🧬 A fallen architect of DNA through evolution

In an article published in the journal Nature Communications, scientists have studied a protein, called HP1, which is involved in organizing DNA. Present in both fission yeast and mammals, this protein can form "condensates" that allow certain regions of DNA to be grouped together. But this ability diminishes through evolution until it disappears in mice, giving way to other strategies for regulating gene expression.

Heterochromatin Protein 1, an architect of DNA

HP1 (Heterochromatin Protein 1) is a chromatin-associated protein that helps compact DNA and control gene activity. It is widely conserved through evolution from fission yeast to mammals. Scientists have long suspected that it can gather DNA into condensates, a kind of droplet, through a process called liquid-liquid phase separation.


This process would allow specific DNA regions to be grouped together to form dense DNA zones called "heterochromatin". But this hypothesis remained controversial, because experimental data on HP1 varies greatly depending on the species studied.

A capacity lost in mammals

In a study published in Nature Communications, scientists directly compared the properties of HP1 from three species: the yeast Schizosaccharomyces pombe, the fly Drosophila melanogaster, and the mouse Mus musculus.

They studied the behavior of these proteins in vitro and in mammalian cells. Result: yeast and fly HP1 does form condensates through phase separation and groups chromatin into dense structures. In contrast, mouse HP1 is incapable of doing so.

Even more surprising, when yeast or fly HP1 is introduced into mouse cells, it can reorganize the chromatin there, proving that this property is functional in a mammalian context. This suggests that HP1's ability to form condensates has been lost through evolution.

The researchers link this loss to two factors: a decrease in the intrinsic disorder in the structure of mammalian HP1 proteins, associated, in the latter, with the attenuation of phase separation by HP1 paralogues (other versions of the protein). In other words, the increasing complexity of cellular systems may have rendered the ancient function of phase separation unnecessary, or even undesirable.

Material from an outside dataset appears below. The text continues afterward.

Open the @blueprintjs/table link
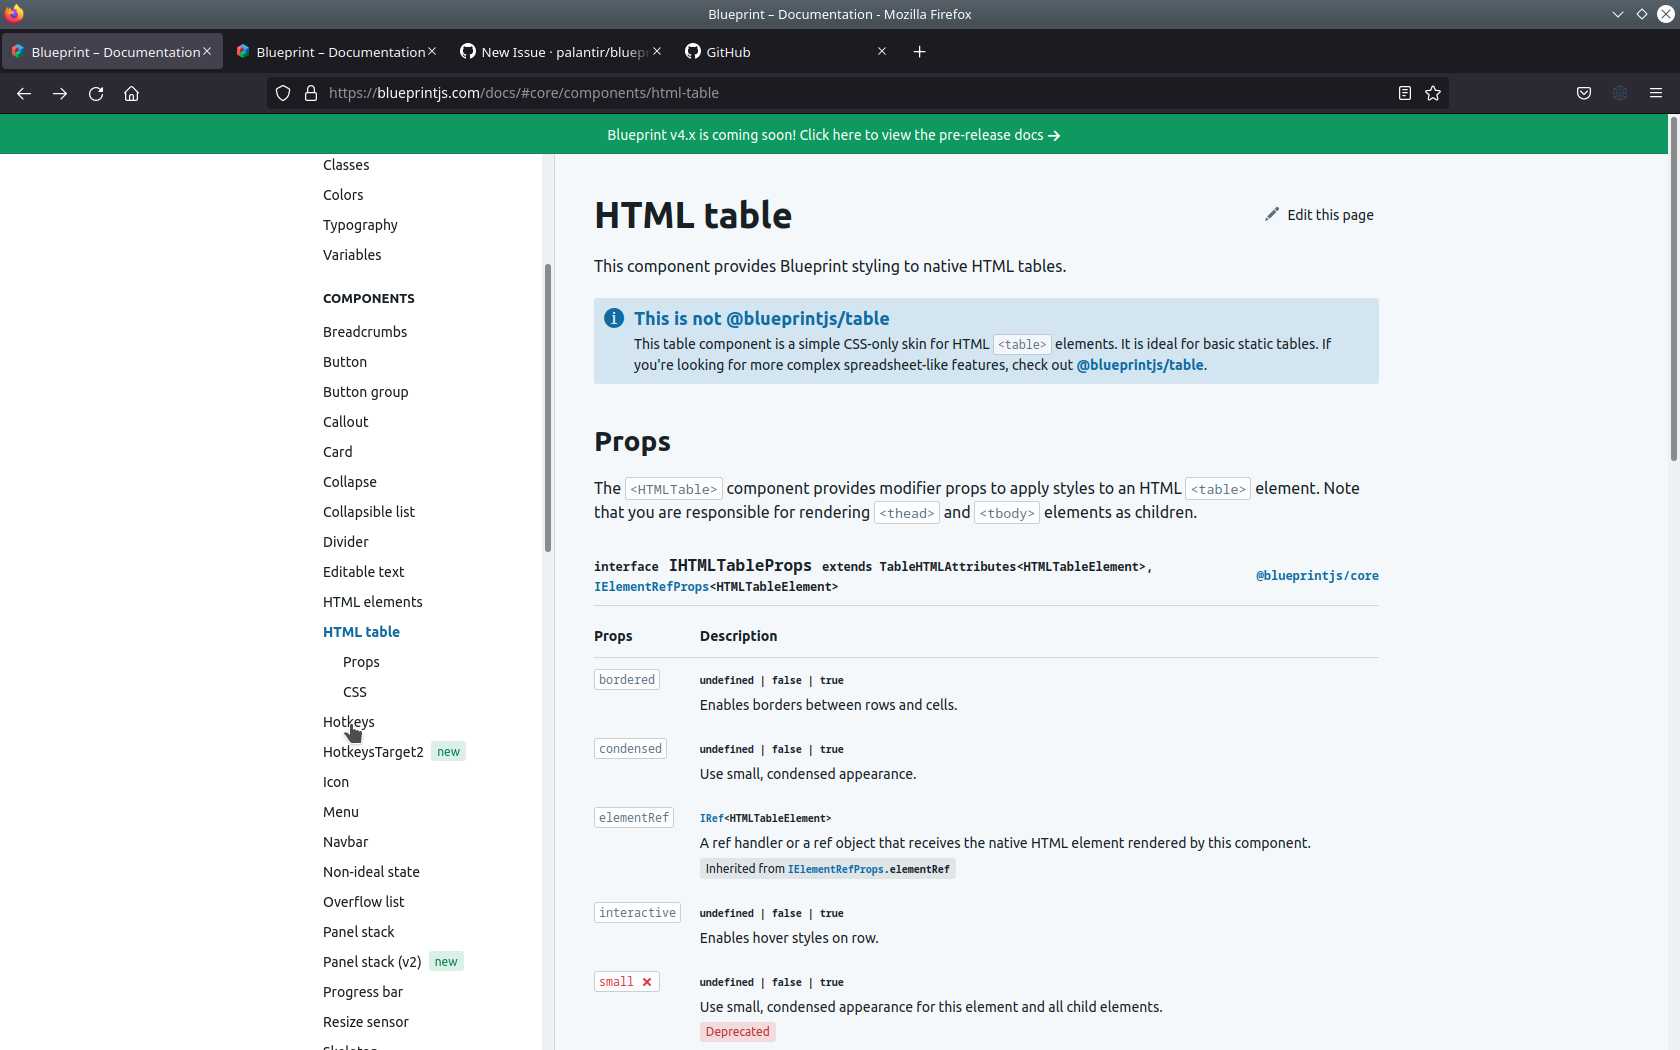Viewport: 1680px width, 1050px height. [x=1140, y=365]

Finally, even when fly HP1 introduced into mammalian cells causes condensates, the effects on gene expression are modest. This suggests that the spatial organization of chromatin by phase separation is not the main lever for gene regulation, at least in mammals.

This study sheds new light on the relationships between nuclear organization, gene expression, and evolution. It invites a reconsideration of the functional role of condensates in cells and raises a fascinating question: was phase separation, although effective, relegated by other, more refined mechanisms through evolution?